Correlation of age-MGS genes and their enrichment in retinal cell types. (a) Heatmap of the correlation matrix across 26 age-MGS genes identified in Figure 2. Pearson's correlation was calculated among 26 age-MGS genes to show the co-expression patterns of genes adjusted by age in the heatmap. Color key denotes the Pearson's correlation higher than absolute value 0.3 between genes. Genes highlighted in red indicates their stronger correlation with many other genes. (b) Heatmap showing the percentage of retina cells expressing each of age-MGS genes, scaled by gene across the different cell types. Data are from HCA.

Figure 4.

Functional roles of age-MGS genes in AMD. (a) Functional enrichment analyses (gene ontology annotations of biological processes) of 50 age-MGS genes by Metascape. (b) Eight selected age-MGS genes based on the GO annotations in Figure 4a. (c) Tukey boxplots (interquartile range [IQR] boxes with 1.5 × IQR whiskers) showing the expression of C3, C1s, S100B, MR1, FGF1, CLEC7A, BTN3A3, and TMEM98. Gene expression value are shown as log-transformed, controlled for age (Fig. 4c) or MGS level (Fig. 4d).
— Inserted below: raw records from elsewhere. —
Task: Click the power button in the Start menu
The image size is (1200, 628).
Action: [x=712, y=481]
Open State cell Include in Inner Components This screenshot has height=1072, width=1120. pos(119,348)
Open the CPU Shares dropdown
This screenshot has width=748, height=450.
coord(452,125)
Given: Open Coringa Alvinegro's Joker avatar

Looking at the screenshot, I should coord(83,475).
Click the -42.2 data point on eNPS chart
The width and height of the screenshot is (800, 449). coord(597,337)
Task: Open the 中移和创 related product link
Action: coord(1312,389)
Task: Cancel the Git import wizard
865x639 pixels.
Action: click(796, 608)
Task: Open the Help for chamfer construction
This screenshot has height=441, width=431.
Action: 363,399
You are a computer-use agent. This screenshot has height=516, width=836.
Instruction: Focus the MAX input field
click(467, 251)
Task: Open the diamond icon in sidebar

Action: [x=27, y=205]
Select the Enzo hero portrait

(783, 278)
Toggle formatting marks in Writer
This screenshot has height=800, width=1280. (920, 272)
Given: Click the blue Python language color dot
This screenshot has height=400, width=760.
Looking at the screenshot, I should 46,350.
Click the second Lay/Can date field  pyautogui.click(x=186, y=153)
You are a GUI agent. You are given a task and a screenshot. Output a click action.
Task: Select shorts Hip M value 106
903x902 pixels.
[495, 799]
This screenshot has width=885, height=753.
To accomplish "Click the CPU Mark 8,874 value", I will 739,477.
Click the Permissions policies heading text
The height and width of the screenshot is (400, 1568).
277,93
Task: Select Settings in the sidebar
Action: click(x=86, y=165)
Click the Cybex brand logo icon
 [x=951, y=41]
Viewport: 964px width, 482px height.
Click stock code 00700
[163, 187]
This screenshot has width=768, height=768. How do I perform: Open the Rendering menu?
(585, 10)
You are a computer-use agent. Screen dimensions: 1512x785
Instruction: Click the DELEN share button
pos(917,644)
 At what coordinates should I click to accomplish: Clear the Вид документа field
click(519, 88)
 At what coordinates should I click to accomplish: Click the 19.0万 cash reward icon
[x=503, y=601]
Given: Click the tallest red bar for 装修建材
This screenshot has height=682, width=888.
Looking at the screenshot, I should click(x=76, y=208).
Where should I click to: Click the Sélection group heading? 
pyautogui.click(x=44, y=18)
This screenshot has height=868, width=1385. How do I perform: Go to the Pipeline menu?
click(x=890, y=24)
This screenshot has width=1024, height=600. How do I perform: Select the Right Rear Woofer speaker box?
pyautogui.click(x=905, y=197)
Statistical significance of age-associated or MGS-associated difference was assessed by two-sided Kruskal-Wallis test on the adjusted expression values.

Figure 5.

The cellular landscape of the retina of patients with AMD and its relation to Age-MGS genes. (a, b) Forest plot of estimated proportions of retinal cells having significant correlation with age or MGS level, respectively (P < 0.05). Positive coefficients indicate the proportion of cells increases with age or MGS level, while negative coefficients indicate the proportion of cells decrease with age or MGS level. Statistical analyses of age association or MGS association for the proportions of cells were assessed by a nonparametric ordinal logistic regression model, adjusted for MGS level (a) or age (b), respectively. Point sizes are scaled by statistical significance. Error bars represent 95% confidence intervals. (c) Analyses of the correlation between expression level of C3, C1s, or MR1 and the estimated proportion of Müller glia, adjusted for age. Pearson's correlation coefficient was used to test the strength of linear relationships between gene expression and the estimated proportion of Müller glia. Black dots denote individual samples (n = 547). Blue lines denote regression lines. (d) Heatmap of the correlation matrix among retinal cell types, based on the proportions of retina cells estimated by CIBERSORTx and adjusted for age. Pearson's correlation was calculated among retinal cells to show the co-expression patterns of cells in the heatmap. Values in the heatmap indicates the Pearson correlation coefficient between two cell types.